> [What the task requires]
Convert the data below into a JSON list of strings, one string per line, with blank lines omitted. Leave the pictures out of the answer.

> [Available data]
[start]
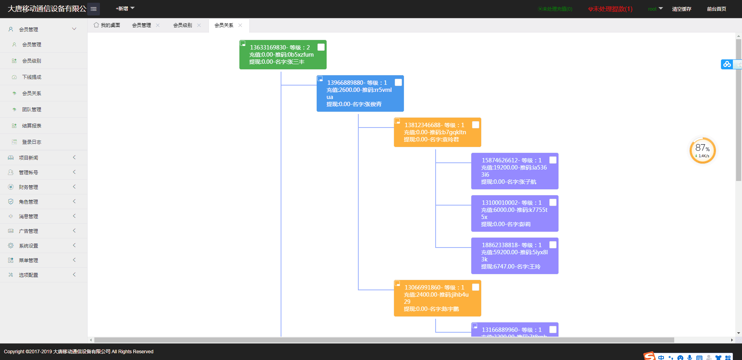Click the 登录日志 sidebar icon
The image size is (742, 360).
pyautogui.click(x=14, y=142)
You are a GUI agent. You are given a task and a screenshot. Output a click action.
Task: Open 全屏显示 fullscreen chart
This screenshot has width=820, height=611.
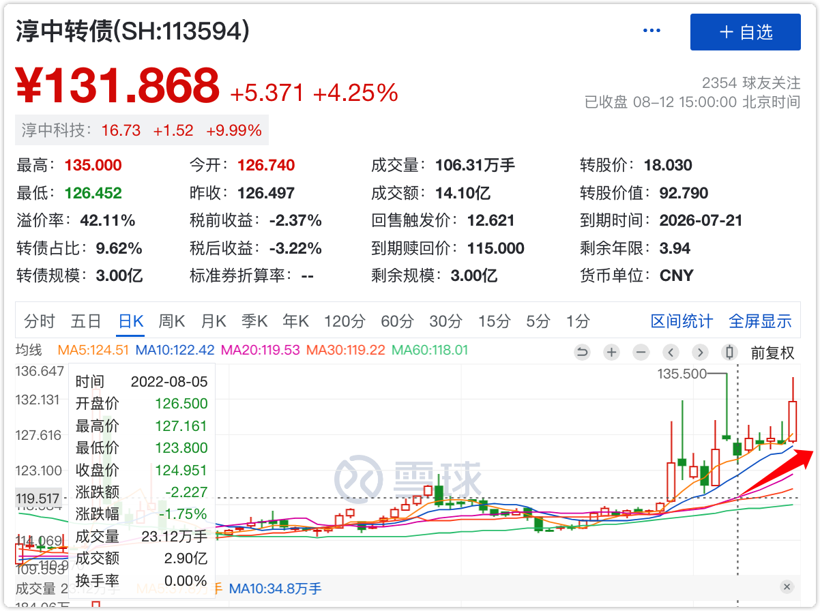coord(760,321)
[end]
> [Full solution]
[
  "Click the 登录日志 sidebar icon",
  "The image size is (742, 360).",
  "pyautogui.click(x=14, y=142)",
  "You are a GUI agent. You are given a task and a screenshot. Output a click action.",
  "Task: Open 全屏显示 fullscreen chart",
  "This screenshot has width=820, height=611.",
  "coord(760,321)"
]